近所の小学校から戻ってきた長男(7歳)が、慌ててトイレに駆け込んだのに気付いた。大便の用を足しているらしい。さっぱりした顔の長男に「我慢することはないだろう。何で学校のトイレでしてこないんだ」と尋ねたところ「きたないし、くさいし、格好悪いし、それに恥ずかしい」との答えが返ってきた。そこではたと、小学生時代の自分も同じたったことを思い出したが、長男は「和式トイレを使ったこともない」とも付け足した。
当院が平成8年に行った小学生304名に対する調査によると、「学校でうんちをする」という子供は2割以下しかおらず、学校で便意を催しても我慢するという子供がほとんどでした。

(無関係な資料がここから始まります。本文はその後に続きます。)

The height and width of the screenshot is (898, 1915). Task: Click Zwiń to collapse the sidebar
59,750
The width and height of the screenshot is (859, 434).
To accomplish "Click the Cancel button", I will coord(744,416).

子供達が「学校でうんちができない」理由の第一は、家庭のトイレ環境と学校のトイレ環境のギャップが大きすぎるということが挙げられます。学校では、各トイレに洋式を一個配置し、残りは和式としているのがほぼ共通のパターンで、学校に洋式を設けたのは怪我をした子供への対応のためといいます。

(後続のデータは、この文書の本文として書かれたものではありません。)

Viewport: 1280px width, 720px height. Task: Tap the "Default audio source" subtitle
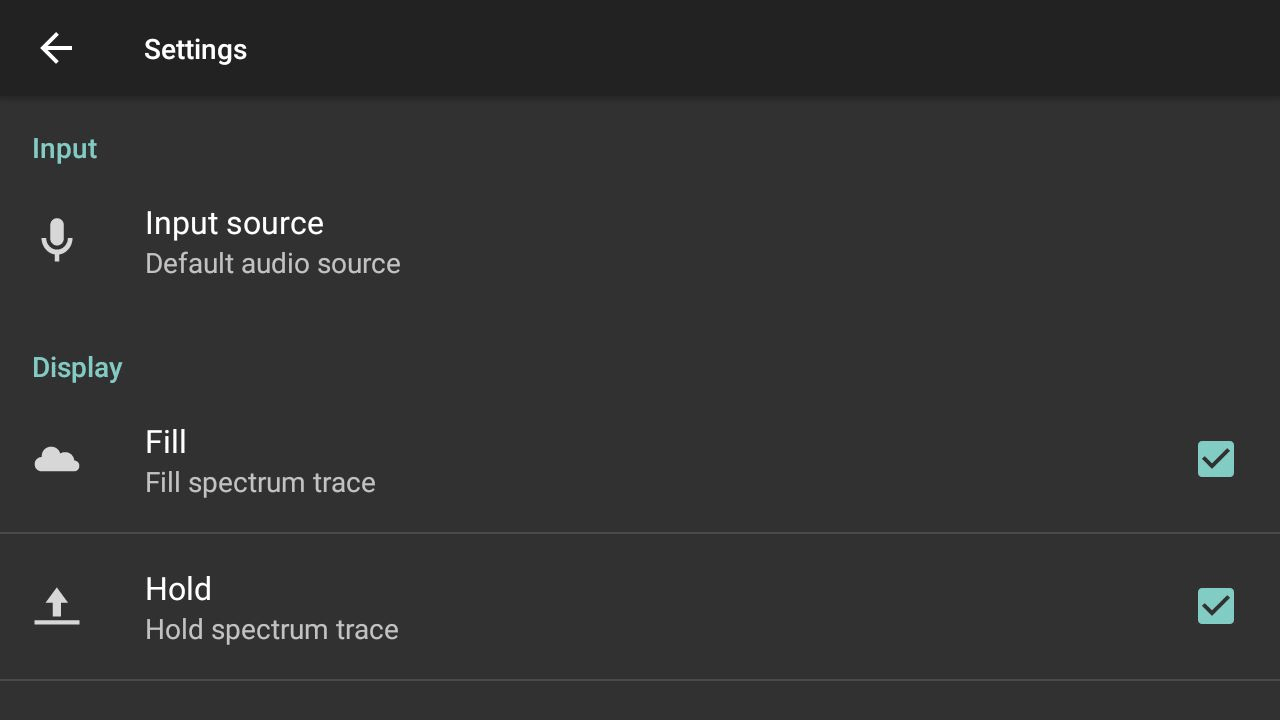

また、「匂いを他人に嗅がれたくない」「大をしたことがバレると友達から冷やかされる」といった理由もあります。授業中に手を挙げて「うんちがしたい」と言おうものなら、即刻いじめの標的にされてしまうというのです。
その一方で、休み時間終了のチャイムと同時にトイレに入り、大をする子供がいるそうです。当然、授業に遅れますが、「うんちをしたことを友達に知られたくない」のが理由です。

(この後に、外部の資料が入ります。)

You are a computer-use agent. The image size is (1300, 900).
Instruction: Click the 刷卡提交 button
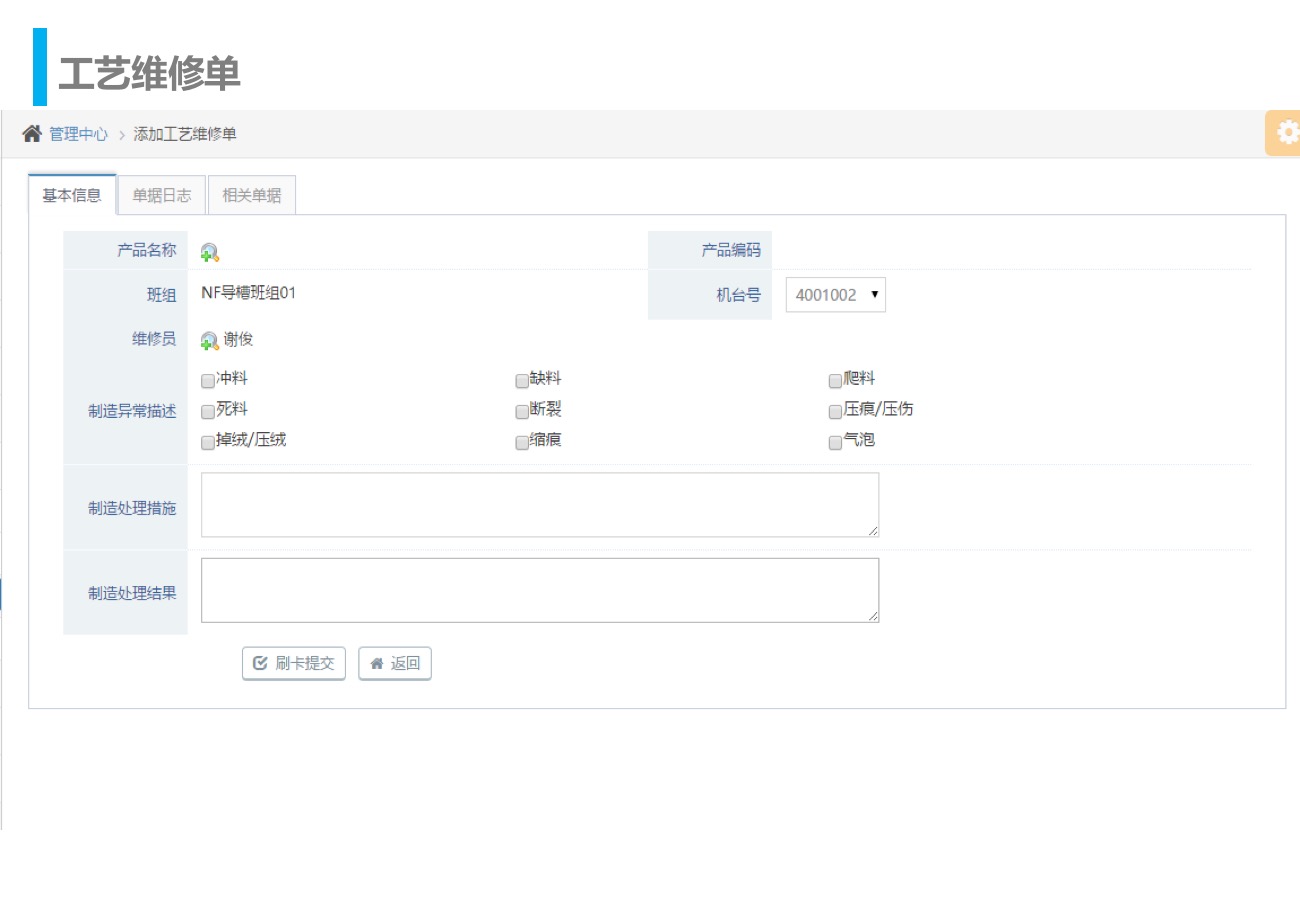(x=294, y=663)
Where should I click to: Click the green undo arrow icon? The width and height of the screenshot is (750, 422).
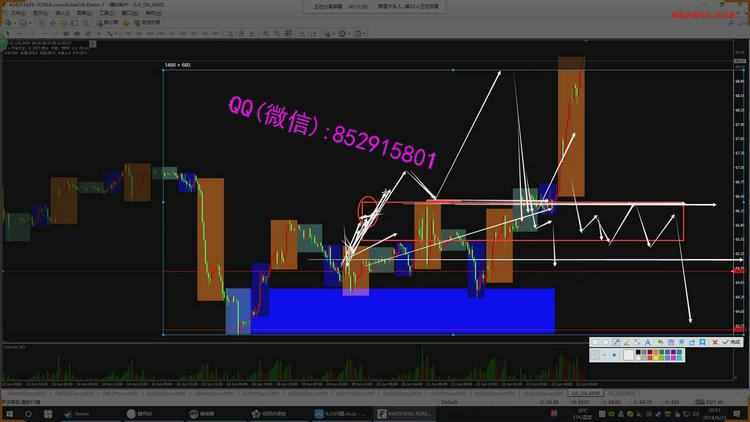(660, 342)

さらに、学校生活にゆとりがないことも障害になっています。トイレに行こうにも、休み時間が5分か10分では無理。我慢に我慢を重ね、お腹が痛くなって保健室に駆け込まなくてはトイレに行けないのが現状です。
いま、便秘で悩んでいる子供が増えています。朝食抜き、夜ふかしといった生活リズムや排便リズムの乱れが大きな原因ですが、決して本人のせいばかりではないようです。見過ごしてしまいがちですが、学校教育の現場にも、便秘の子供をつくる要因が潜んでいます。
今後は「形態」「匂い」「清潔感」「空間(広さ)」などのハード面の学校のトイレの環境改善とともに、「うんちをするという行為は決して恥ずかしい行為ではなく、楽しい行動なんだ」という意識教育を両輪にした啓蒙活動が必要ではないでしょうか。